In one of my earliest projects, the file tree of my application was littered with files ending in [cci].1[/cci], [cci].2[/cci], [cci].old[/cci], etc.  Up til then I had been a solo developer learning how to program out of books, and none of those books said word 1 about version control.

Then I decided to publish a WordPress plugin, and had to buy a book on Subversion to make sense of the “how to publish a plugin” page in the Codex.[ref]The fact that I had to buy a book to understand allegedly “common sense” documentation shows either just how lacking our documentation is or just how green of a developer I was.  I’m still not sure which …[/ref]  This magical new version control system was amazing.

I quickly set up my desktop to act as a Subversion server and put all of my projects under version control.

DVCS

My next job finally took me to a company with multiple developers.  Among other things, this meant I finally had the benefit of peer code review, had colleagues off whom I could bounce ideas, finally had a reason to learn unit testing, and I ran head-first into the limitations of Subversion.

Namely, two of us, working on the same codebase, at the same time.

Subversion was a nightmare!  I spent more hours each day reconciling code conflicts than I did actually writing code.  Had we been working on separate projects in the same repository, things would have been fine.  Unfortunately we were working in a world where I was committing unit tests in parallel with him updating the base API of the project.  Changing a single variable name (i.e. to fix a typo) at the top of a file often resulted in Subversion flagging every other line in the file as a conflict.

We took a few weeks to find a better way, and eventually converted all of our projects to Mercurial.[ref]We wrote off Git since too many developers at the time – and still – thought Git was synonymous with GitHub and our boss was adamantly against anything resembling open source.  Using Mercurial made the “hey boss, we need 2 days to do nothing but migrate our repository and update the server” conversation easier.[/ref]

Using Mercurial was also the first time I experienced subrepos.  Our multiple projects shared a handful of libraries; rather than schism our work, we placed the libraries into their own repositories and just referenced them as submodules in our main project repositories.  Everything was fine – until another developers’ API changes resulted in a necessary update to a submodule.

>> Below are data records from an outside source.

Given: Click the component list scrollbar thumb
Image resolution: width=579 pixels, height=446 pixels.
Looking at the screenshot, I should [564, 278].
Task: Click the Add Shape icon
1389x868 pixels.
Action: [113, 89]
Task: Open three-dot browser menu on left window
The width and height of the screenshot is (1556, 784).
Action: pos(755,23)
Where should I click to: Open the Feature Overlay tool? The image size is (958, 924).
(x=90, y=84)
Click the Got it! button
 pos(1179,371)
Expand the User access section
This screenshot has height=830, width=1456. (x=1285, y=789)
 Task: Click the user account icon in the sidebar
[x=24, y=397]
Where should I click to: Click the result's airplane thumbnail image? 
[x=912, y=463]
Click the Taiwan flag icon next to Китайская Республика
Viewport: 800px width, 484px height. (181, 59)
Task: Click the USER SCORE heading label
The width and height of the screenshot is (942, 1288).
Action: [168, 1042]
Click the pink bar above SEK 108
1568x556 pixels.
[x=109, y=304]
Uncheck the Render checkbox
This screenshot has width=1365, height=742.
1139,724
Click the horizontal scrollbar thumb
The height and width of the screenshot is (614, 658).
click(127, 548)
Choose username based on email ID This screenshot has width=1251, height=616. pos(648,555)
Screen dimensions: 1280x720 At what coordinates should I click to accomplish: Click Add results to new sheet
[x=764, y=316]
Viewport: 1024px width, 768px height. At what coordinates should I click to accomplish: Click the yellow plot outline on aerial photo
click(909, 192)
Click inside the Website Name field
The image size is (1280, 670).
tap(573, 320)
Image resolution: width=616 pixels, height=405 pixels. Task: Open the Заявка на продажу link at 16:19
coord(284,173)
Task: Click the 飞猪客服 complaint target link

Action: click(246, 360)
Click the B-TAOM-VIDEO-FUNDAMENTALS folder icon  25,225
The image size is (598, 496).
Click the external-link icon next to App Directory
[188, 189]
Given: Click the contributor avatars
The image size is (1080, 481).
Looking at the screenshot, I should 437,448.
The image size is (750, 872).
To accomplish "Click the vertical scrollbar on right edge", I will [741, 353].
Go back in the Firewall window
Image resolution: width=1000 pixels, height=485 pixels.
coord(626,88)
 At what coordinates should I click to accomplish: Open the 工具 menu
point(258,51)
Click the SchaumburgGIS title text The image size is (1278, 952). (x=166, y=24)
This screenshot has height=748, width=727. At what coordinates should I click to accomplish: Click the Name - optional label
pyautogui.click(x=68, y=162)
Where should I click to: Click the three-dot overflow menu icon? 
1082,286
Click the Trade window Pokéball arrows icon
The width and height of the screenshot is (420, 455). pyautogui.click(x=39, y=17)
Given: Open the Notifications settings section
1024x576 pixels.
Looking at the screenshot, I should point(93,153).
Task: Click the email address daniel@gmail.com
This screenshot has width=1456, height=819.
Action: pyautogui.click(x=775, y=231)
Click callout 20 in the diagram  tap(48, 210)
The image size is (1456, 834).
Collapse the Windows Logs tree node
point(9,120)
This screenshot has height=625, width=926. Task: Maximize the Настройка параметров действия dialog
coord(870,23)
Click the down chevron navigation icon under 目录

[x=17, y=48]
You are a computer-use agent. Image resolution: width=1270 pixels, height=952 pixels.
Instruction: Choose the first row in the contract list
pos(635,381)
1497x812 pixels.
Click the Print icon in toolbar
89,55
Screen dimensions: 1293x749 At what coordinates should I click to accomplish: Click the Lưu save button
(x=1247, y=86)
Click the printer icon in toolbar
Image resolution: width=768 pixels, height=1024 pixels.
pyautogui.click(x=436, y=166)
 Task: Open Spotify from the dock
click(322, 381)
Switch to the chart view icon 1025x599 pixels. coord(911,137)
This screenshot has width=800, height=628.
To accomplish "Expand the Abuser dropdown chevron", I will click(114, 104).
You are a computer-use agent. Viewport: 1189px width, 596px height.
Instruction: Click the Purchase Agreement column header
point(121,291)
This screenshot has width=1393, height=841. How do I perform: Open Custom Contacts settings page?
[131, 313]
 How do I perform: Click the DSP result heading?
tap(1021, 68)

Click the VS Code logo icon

Keeping track of releases using tags was the only way we could make sense of the differences in our submodules, but it was still a nightmare since our bundled libraries were so closely related and all under active development.

Multi-Project

Fast forward a bit and I returned to the world of open source.  In the WordPress world, many of us use Subversion for deployment and Git for active development.  This is fine in theory, but breaks down in a handful of cases:

  1. When deployment is needed, via Subversion, to multiple endpoints (i.e. staging and production)
  2. When a Git repo becomes so large it needs to be segmented out into multiple subrepos that may or may not remain in-sync with their Subversion deployment

The other day, I needed to add a library I maintain to someone else’s project repository.  Typically, I’d just add a Git remote to my own repo, then push to their remote.  Except … their entire server infrastructure (configuration, server applications, library extensions, etc) was all contained within a single repository.

To add my code, I needed to clone their entire repository, check my project out in the appropriate subfolder, and push my changes back to the parent.

In a Subversion world, I could have just checked out the appropriate directory, inserted my code, and checked that directory back in.  Much smoother, and much less clutter on my local machine with a 200MB project just so I can add a 300KB library.

While Git (and Mercurial) is a lifesaver when it comes to easily branching, tagging, and resolving merge conflicts, Subversion (and TFS and the like) is superior when it comes to sub-project management.

Is having the best of both worlds too much to ask?  In my opinion, distributed version control systems (like Git) are just as broken as centralized repositories (like Subversion), even though the ways in which they are broken are very different.